3.3 Judd-Ofelt analysis
Judd–Ofelt (J–O) theory is a widely adapted method to analyze spectroscopic property of rare earth doped crystals, glass and powder samples [25–27]. For Pr3+ ion, only the electric dipole transitions are taken into account in the J-O theory since the magnetic dipole transitions are not satisfied with transition selection rules. As shown in Fig. 3, absorption bands such as 3P1 + 1I6, 3F3 + 3F4 and 3H4 + 3F2 are overlapped, which are often regarded as a band. The reduced matrix element of unit tensor operator is almost independent of the host crystal, which is referred to Ref. [28]. The sum of corresponding matrix element is applied for overlapping absorption transitions. According to the J-O theory, the average wavelength, the experimental line strength Sexp(J-J′) and theoretical line strength Scal(J-J’) of electric dipole transitions from 3H4 level to excited stated level is calculated and listed in Table 2. In addition, three J-O intensity parameters Ω2,4,6 are obtained and shown by the least square fitting between the measured line strength and reduced matrix elements. Especially, the Ω2 is related with covalency and symmetry of coordination structure around the Pr3+ ions, Ω4 and Ω6 represent the rigidity of matrix, not directly related to the ligand symmetry of rare earth ions. The value of the root mean square(RMΔS) deviation between experimental and calculated line strengths are 0.352 × 10−20 cm2 and 0.606 × 10−20 cm2. The relatively small values indicate a reasonable result.

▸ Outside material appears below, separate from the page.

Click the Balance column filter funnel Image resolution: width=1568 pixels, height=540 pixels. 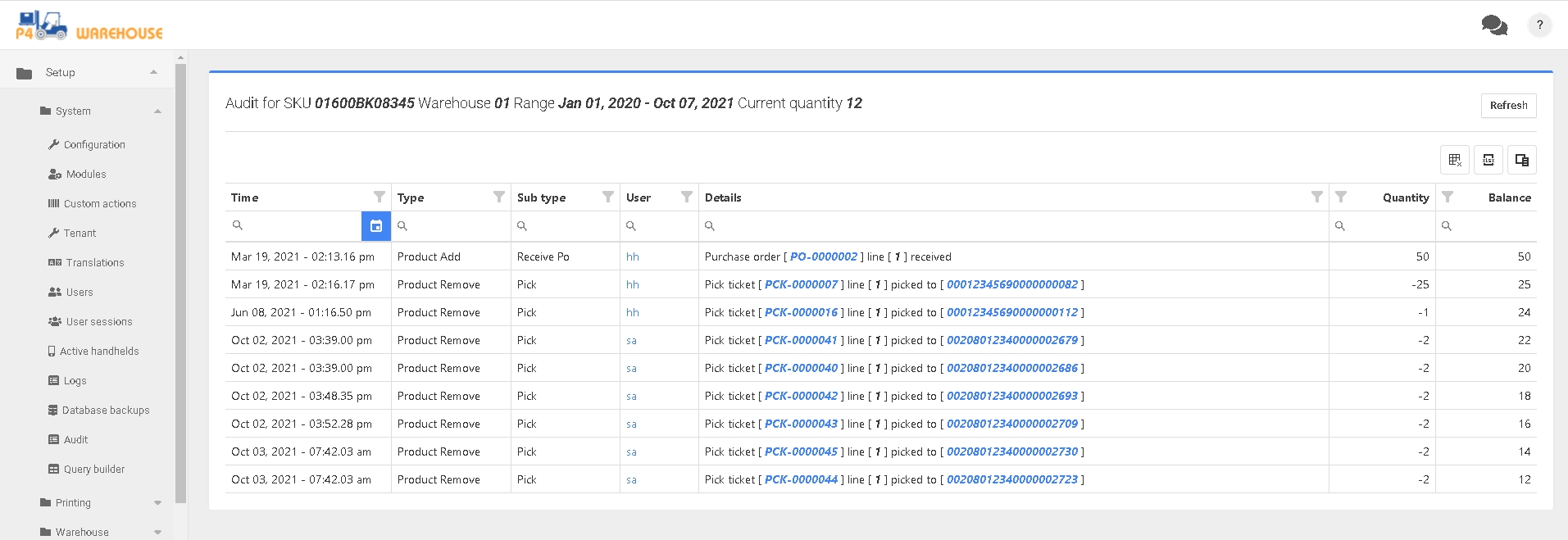[x=1448, y=197]
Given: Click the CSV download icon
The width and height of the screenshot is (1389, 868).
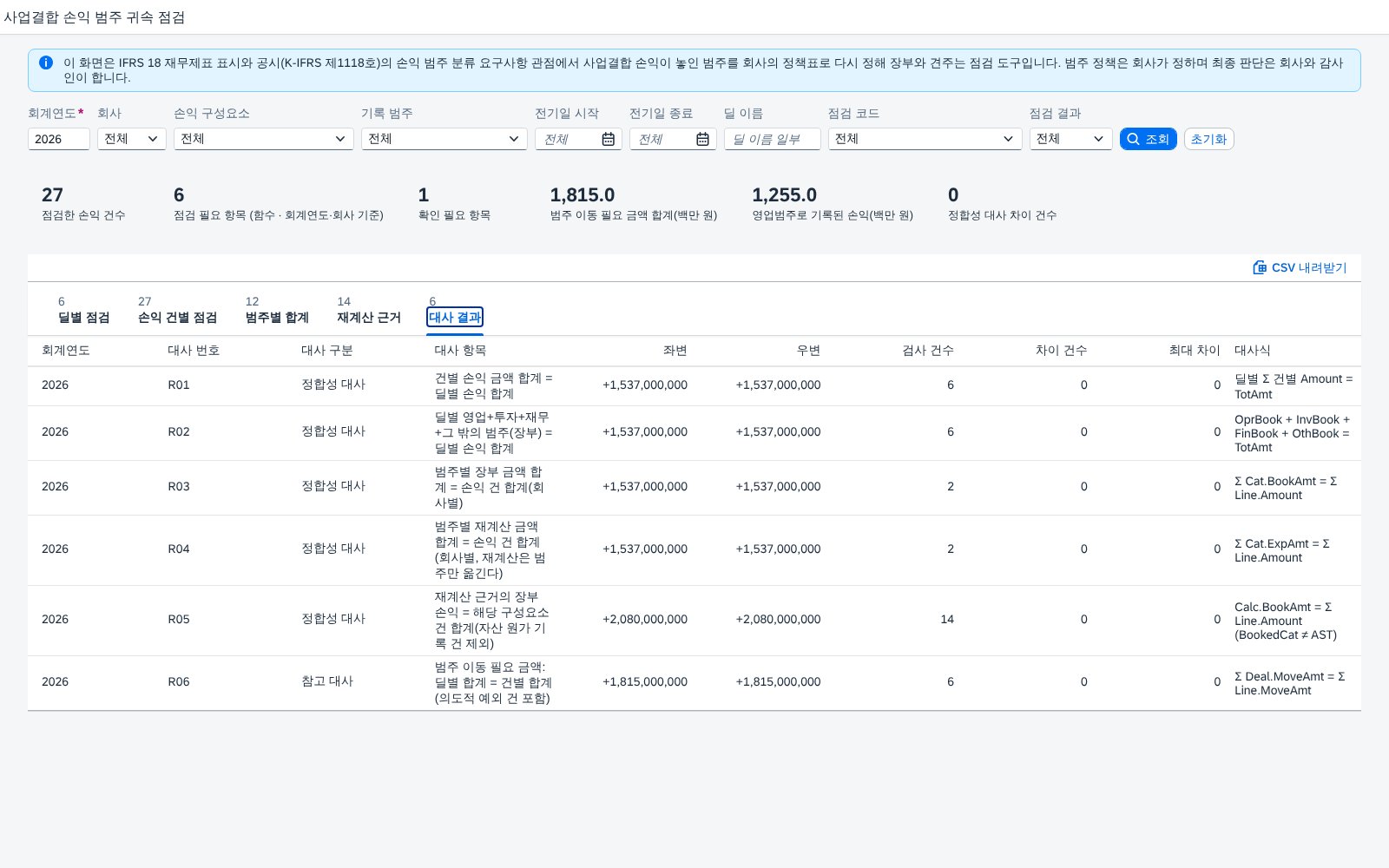Looking at the screenshot, I should [x=1260, y=267].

Table 2. Average wavelength, the experimental line strength Sexp(J-J′) and the theoretical line strength Scal(J-J′), intensity parameters Ω2,4,6 and root mean square(RMΔS) deviation of Pr3+/Yb3+:BaF2
3.4 Fluorescent spectra and up-conversion luminescence
The near-infrared fluorescent spectra of Pr3+/Yb3+:BaF2 crystal in the range of 1200-1500 nm are measured under the excitation of 976 nm, which is shown in Fig. 4. It is clear that the broad band emission at 1210-1500 nm is observed in Pr3+/Yb3+:BaF2 crystals, which derives from1G4→3H5 transition. The peak wavelength of emission spectra is 1316 nm. The broad emission band of 1G4→3H5 has important application prospect, which can meet the demand the application of 1.3 µm fiber amplifier to a large extent.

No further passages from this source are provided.